During the first three months of pregnancy, the fetus is especially subject to the teratogenic (birth defect-causing) effects of some chemical substances. The fetus can also develop an addiction to or tolerance for drugs that the mother is using.
Of particular concern to medical professionals is the use of tobacco and alcohol during pregnancy. Women who are heavy drinkers may have normal first babies but subsequently deliver children having fetal alcohol syndrome. The symptoms of fetal alcohol syndrome (FAS) include mental retardation, slowed nerve reflexes, and small head size. The exact amount of alcohol necessary to cause FAS is not known, but researchers doubt that any level of alcohol consumption is safe. Therefore, total abstinence from alcohol during pregnancy is recommended.
Cigarette smoking during pregnancy has more predictable effects than does alcohol.

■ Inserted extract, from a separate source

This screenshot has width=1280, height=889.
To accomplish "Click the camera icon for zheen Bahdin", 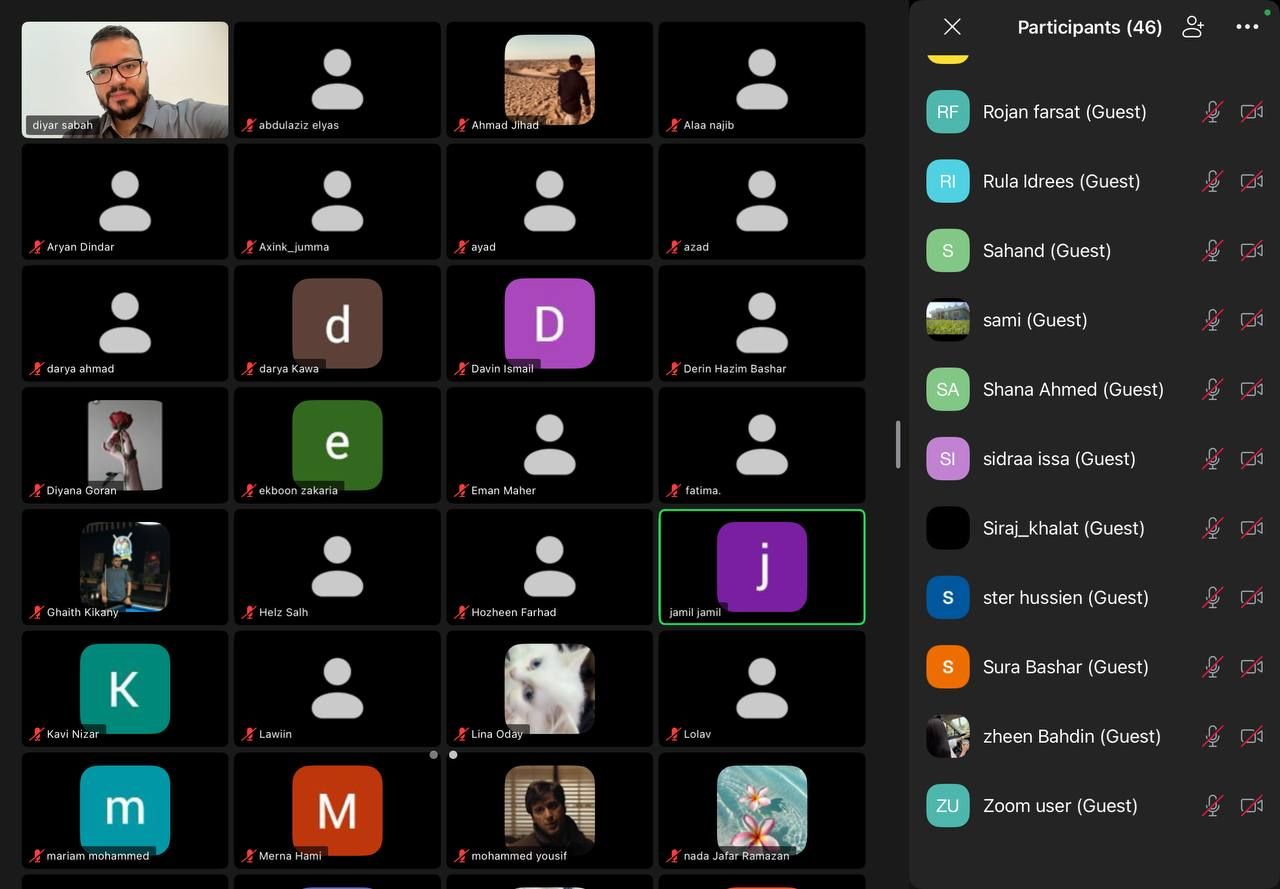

Studies have shown a 25 to 50 percent higher rate of fetal and infant deaths among women who smoke during pregnancy compared with those who do not. Women who smoke more than 10 to 15 cigarettes a day during pregnancy have higher rates of miscarriage, stillbirth, premature births, and low-birth-weight babies than do non-smokers. Smoking restricts the blood supply to the developing fetus and thus limits oxygen and nutrition delivery and waste removal. It appears to be a significant factor in the development of cleft lip and palate, and a significant relationship has been shown between both smoking and “secondhand” smoke and sudden infant death syndrome. Fetal research on the effects of secondhand or side-stream smoke (inhaling smoke produced by others) is inconclusive, but babies whose parents smoke can be twice as susceptible to pneumonia, bronchitis, and related illnesses as other babies. Recent statistics for the United States show that tobacco use among pregnant women has steadily fallen since 1989, when about 20 percent of pregnant women smoked. In 1996, that rate had declined to 13.6 percent.
X-rays X-rays present a clear danger to the fetus. Although most diagnostic tests produce minimal amounts of radiation, even low levels may cause birth defects or other problems, particularly if several low-dose x-rays are taken over a short time period. Pregnant women are advised to avoid x-rays unless absolutely necessary.